(Exercise brief): From the line with "Task: Tap the" to the line with "point(294,178)", rewrite the rows with "Given" replaced by "Goal" and everything else left unchanged.

┌─ Data entries

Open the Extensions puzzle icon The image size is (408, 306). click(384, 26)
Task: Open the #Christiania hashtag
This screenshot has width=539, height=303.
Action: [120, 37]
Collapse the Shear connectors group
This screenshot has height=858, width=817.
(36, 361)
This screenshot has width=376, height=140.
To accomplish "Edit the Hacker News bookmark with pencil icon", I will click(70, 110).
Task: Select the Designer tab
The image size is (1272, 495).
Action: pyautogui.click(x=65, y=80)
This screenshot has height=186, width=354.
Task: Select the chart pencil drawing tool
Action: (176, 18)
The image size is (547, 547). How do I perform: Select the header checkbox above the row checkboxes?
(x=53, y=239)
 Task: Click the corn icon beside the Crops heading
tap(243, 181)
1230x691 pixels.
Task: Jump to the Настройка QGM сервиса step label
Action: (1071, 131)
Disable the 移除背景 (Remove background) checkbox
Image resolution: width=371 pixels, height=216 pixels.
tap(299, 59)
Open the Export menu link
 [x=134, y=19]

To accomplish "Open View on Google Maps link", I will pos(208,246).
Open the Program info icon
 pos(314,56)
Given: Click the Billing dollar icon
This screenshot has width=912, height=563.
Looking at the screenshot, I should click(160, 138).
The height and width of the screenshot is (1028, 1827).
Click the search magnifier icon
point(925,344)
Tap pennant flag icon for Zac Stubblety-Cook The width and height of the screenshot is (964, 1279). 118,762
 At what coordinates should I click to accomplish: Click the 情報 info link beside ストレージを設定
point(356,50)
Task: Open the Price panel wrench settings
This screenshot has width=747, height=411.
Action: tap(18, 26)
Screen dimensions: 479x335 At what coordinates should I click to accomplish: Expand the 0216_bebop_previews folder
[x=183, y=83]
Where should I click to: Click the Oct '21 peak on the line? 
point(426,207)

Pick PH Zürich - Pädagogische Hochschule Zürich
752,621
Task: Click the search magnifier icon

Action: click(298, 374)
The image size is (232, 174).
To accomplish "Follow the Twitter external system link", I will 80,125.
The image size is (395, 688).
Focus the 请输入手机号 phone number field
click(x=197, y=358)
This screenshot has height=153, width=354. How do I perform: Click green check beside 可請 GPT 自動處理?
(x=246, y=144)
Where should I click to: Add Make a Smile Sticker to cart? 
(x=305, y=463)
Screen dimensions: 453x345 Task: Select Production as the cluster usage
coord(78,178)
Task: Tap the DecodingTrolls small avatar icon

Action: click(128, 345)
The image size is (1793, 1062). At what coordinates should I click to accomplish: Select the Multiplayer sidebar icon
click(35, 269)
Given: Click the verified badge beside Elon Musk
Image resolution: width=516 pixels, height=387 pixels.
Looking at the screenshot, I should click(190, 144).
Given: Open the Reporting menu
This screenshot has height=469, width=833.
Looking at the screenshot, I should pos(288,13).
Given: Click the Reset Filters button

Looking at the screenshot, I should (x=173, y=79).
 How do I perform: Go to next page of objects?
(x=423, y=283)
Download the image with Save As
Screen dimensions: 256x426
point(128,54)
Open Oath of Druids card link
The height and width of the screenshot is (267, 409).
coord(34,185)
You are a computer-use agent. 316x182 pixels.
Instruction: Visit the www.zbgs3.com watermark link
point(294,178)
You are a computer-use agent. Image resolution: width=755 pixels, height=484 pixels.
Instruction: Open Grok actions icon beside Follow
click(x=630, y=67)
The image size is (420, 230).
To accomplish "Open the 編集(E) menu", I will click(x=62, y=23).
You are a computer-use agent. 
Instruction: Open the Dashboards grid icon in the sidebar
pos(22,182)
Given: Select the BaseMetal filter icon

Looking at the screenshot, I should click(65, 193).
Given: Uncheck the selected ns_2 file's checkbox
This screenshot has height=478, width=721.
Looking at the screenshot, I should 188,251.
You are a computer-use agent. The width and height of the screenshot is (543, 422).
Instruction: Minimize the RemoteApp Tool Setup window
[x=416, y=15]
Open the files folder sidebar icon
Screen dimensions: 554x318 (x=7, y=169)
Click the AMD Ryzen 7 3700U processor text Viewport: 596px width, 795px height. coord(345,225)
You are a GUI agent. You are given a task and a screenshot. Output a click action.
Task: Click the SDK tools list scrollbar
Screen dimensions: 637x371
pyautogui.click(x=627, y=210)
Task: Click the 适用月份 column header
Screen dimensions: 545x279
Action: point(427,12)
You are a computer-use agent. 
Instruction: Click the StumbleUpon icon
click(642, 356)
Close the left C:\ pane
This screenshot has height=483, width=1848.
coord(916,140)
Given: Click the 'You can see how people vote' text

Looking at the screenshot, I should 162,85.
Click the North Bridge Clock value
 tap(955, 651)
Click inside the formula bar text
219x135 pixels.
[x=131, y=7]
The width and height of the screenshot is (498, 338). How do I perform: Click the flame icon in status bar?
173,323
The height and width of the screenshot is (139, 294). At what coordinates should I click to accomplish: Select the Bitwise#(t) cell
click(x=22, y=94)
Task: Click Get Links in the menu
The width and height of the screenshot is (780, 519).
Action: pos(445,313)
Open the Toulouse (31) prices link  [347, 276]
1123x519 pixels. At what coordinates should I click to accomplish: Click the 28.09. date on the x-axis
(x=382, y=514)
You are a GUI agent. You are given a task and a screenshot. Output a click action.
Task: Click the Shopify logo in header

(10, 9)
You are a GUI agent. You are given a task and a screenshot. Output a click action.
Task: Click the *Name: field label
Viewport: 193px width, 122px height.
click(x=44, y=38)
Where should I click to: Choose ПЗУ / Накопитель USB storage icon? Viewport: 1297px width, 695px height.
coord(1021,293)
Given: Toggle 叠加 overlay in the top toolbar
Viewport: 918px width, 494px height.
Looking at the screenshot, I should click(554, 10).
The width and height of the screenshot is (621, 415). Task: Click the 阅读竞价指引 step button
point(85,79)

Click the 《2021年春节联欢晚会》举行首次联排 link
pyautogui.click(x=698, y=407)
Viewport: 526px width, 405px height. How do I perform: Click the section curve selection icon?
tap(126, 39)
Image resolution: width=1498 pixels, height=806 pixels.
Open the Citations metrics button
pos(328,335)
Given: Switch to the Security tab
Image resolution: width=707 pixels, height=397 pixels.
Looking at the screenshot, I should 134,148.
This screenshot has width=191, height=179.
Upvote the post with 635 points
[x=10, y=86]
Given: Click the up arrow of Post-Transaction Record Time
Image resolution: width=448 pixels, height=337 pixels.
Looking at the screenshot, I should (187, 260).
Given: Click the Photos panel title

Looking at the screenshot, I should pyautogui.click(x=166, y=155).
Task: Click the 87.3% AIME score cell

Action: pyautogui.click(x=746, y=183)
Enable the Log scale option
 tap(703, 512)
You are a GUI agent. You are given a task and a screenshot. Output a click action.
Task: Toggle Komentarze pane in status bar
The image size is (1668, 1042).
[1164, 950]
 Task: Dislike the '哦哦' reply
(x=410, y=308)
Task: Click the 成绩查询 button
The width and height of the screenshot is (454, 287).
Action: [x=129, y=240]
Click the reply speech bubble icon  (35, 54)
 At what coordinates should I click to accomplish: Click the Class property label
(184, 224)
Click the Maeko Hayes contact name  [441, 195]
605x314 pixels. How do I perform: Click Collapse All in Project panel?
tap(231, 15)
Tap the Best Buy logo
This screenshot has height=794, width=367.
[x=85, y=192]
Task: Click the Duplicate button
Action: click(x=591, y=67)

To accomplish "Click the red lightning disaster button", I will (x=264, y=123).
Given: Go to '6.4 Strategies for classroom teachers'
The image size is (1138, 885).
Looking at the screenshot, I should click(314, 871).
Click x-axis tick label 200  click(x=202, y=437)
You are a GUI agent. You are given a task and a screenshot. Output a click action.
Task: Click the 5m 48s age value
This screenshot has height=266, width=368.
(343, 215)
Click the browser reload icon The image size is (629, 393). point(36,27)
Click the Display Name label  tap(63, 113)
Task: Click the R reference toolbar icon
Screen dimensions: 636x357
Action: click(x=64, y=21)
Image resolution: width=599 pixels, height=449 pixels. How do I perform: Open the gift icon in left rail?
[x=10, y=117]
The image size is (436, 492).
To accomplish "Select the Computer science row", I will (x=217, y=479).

└─

(Correct answer):
Task: Tap the DecodingTrolls small avatar icon

Action: click(128, 345)
The image size is (1793, 1062). At what coordinates should I click to accomplish: Select the Multiplayer sidebar icon
click(35, 269)
Goal: Click the verified badge beside Elon Musk
Image resolution: width=516 pixels, height=387 pixels.
Looking at the screenshot, I should click(190, 144).
Goal: Open the Reporting menu
This screenshot has height=469, width=833.
Looking at the screenshot, I should pos(288,13).
Goal: Click the Reset Filters button

Looking at the screenshot, I should (x=173, y=79).
 How do I perform: Go to next page of objects?
(x=423, y=283)
Download the image with Save As
Screen dimensions: 256x426
point(128,54)
Open Oath of Druids card link
The height and width of the screenshot is (267, 409).
coord(34,185)
You are a computer-use agent. 316x182 pixels.
Instruction: Visit the www.zbgs3.com watermark link
point(294,178)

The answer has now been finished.